Einige Datensätze
☆ ☆ ☆ ☆

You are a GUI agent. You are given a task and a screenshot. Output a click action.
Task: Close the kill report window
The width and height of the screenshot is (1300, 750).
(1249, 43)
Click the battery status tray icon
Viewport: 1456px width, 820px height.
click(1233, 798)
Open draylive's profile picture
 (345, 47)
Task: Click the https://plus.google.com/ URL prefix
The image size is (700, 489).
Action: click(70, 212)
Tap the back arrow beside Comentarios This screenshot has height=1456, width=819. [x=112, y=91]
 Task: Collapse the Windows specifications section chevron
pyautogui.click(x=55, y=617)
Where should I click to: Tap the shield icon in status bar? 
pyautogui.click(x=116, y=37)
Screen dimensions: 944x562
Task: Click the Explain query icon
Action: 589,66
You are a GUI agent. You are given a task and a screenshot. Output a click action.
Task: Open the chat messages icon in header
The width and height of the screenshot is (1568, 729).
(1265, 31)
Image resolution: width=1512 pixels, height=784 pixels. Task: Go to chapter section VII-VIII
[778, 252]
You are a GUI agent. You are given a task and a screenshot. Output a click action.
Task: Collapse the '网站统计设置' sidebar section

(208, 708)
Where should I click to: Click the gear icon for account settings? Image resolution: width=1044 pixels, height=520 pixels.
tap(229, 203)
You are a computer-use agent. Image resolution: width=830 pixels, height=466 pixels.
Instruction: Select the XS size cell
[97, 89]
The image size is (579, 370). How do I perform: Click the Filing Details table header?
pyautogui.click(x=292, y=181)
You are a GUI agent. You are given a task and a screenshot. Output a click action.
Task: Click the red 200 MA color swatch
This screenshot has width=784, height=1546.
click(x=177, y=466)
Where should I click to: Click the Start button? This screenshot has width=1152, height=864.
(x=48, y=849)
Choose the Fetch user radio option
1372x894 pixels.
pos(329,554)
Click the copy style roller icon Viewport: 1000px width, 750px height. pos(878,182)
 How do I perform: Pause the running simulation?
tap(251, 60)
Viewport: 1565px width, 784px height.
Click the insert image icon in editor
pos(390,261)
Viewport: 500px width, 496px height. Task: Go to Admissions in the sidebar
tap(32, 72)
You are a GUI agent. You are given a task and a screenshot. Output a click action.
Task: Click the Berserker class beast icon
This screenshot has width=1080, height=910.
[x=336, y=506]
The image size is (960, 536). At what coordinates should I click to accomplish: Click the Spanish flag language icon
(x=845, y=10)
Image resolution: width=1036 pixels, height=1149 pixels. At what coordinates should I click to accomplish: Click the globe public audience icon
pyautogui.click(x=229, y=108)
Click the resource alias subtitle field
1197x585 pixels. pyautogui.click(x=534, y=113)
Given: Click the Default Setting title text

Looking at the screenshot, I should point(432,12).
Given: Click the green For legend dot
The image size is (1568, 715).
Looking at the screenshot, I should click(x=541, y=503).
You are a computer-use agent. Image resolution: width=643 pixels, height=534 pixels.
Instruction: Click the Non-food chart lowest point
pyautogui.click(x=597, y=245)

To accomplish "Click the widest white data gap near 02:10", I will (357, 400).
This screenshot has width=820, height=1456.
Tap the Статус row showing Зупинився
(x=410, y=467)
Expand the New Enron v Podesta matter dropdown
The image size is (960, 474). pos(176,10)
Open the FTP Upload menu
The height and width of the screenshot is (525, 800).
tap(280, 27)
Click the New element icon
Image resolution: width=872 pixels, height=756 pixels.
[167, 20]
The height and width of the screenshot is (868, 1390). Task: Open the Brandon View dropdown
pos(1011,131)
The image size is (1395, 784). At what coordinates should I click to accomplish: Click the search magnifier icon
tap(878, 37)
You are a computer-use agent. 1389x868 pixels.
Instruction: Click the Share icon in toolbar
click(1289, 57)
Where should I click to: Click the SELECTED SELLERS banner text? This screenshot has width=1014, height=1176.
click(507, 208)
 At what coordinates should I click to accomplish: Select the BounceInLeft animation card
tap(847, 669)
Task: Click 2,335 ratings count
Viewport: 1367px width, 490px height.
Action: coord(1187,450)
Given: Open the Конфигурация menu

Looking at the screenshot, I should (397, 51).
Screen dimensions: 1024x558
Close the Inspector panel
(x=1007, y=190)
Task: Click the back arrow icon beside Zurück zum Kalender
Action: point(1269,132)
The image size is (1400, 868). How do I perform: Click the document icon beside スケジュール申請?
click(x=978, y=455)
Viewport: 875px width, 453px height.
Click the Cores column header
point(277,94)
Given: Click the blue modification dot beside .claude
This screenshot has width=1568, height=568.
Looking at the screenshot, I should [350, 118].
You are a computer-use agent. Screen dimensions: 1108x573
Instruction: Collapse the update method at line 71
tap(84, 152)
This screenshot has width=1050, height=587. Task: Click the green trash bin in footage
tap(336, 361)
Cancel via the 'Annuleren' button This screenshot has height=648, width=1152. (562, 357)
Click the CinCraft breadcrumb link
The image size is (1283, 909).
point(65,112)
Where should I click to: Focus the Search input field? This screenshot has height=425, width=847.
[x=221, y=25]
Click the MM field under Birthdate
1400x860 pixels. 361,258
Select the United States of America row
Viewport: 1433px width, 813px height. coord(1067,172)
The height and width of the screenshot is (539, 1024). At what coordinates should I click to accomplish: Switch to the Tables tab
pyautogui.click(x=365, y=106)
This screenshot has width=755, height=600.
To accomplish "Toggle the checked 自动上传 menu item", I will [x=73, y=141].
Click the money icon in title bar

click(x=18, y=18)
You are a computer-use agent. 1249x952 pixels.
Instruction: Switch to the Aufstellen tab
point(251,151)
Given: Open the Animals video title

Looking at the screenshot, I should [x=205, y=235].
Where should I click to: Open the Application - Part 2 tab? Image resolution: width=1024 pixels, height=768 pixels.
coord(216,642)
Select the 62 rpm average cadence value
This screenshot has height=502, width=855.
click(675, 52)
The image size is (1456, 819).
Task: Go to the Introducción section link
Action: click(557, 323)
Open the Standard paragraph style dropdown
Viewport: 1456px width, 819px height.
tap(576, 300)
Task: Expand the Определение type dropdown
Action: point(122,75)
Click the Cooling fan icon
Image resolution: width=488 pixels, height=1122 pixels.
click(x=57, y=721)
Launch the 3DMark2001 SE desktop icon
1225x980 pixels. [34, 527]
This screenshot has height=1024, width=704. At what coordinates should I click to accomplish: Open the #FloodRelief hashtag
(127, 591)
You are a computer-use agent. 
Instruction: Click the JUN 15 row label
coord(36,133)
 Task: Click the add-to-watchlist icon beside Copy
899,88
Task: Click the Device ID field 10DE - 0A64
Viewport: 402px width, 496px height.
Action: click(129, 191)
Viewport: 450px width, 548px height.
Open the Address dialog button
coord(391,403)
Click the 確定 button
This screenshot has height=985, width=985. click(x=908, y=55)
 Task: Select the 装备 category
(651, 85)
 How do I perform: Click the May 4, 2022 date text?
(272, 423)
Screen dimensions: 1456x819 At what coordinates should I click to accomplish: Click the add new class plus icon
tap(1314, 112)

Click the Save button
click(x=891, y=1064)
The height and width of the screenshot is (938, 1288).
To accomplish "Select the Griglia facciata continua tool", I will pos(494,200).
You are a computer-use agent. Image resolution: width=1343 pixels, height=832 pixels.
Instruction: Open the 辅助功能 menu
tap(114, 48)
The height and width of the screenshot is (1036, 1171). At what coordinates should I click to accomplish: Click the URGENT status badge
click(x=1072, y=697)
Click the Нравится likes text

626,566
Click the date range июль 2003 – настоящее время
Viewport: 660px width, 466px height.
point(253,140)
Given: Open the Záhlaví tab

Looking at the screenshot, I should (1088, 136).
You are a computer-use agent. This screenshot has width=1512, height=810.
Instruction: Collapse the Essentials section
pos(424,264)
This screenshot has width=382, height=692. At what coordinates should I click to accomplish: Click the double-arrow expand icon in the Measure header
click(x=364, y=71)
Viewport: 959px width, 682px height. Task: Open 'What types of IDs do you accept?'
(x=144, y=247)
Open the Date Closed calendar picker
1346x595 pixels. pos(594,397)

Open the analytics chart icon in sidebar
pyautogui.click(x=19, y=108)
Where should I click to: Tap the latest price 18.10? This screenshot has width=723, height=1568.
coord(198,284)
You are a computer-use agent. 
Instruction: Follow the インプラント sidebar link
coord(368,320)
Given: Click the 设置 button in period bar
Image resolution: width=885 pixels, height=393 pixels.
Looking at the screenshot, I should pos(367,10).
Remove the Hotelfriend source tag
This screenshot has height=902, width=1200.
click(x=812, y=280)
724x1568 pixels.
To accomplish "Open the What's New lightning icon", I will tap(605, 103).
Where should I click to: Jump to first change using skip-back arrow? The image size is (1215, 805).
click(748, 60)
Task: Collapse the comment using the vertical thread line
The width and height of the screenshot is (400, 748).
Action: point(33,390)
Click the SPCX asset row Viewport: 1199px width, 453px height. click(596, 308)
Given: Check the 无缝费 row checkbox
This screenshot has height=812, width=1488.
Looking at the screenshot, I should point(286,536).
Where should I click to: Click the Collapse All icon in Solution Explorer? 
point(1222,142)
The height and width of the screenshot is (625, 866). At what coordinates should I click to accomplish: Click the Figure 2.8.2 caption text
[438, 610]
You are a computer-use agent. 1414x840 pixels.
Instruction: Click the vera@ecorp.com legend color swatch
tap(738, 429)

☆ ☆ ☆ ☆

(Arbeitsauftrag)
Schreibe die Zeilen von der Zeile mit „Launch the 3DMark2001 SE desktop icon“ bis zur Zeile mit „pos(424,264)“ neu und ersetze darin „Instruction“ durch „Command“, alles andere bleibt unverändert.

(Lösung der Übung)
Launch the 3DMark2001 SE desktop icon
1225x980 pixels. [34, 527]
This screenshot has height=1024, width=704. At what coordinates should I click to accomplish: Open the #FloodRelief hashtag
(127, 591)
You are a computer-use agent. 
Command: Click the JUN 15 row label
coord(36,133)
 Task: Click the add-to-watchlist icon beside Copy
899,88
Task: Click the Device ID field 10DE - 0A64
Viewport: 402px width, 496px height.
Action: click(129, 191)
Viewport: 450px width, 548px height.
Open the Address dialog button
coord(391,403)
Click the 確定 button
This screenshot has height=985, width=985. click(x=908, y=55)
 Task: Select the 装备 category
(651, 85)
 How do I perform: Click the May 4, 2022 date text?
(272, 423)
Screen dimensions: 1456x819 At what coordinates should I click to accomplish: Click the add new class plus icon
tap(1314, 112)

Click the Save button
click(x=891, y=1064)
The height and width of the screenshot is (938, 1288).
To accomplish "Select the Griglia facciata continua tool", I will pos(494,200).
You are a computer-use agent. Image resolution: width=1343 pixels, height=832 pixels.
Command: Open the 辅助功能 menu
tap(114, 48)
The height and width of the screenshot is (1036, 1171). At what coordinates should I click to accomplish: Click the URGENT status badge
click(x=1072, y=697)
Click the Нравится likes text

626,566
Click the date range июль 2003 – настоящее время
Viewport: 660px width, 466px height.
point(253,140)
Given: Open the Záhlaví tab

Looking at the screenshot, I should (1088, 136).
You are a computer-use agent. This screenshot has width=1512, height=810.
Command: Collapse the Essentials section
pos(424,264)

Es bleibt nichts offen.